PROBLEM: All entries, exactly as written, should be output again.

DATA FOR ANALYSIS:

════

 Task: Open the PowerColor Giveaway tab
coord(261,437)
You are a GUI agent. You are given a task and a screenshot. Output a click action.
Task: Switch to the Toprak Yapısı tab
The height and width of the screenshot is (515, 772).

════

TASK RESPONSE:
 Task: Open the PowerColor Giveaway tab
coord(261,437)
You are a GUI agent. You are given a task and a screenshot. Output a click action.
Task: Switch to the Toprak Yapısı tab
The height and width of the screenshot is (515, 772).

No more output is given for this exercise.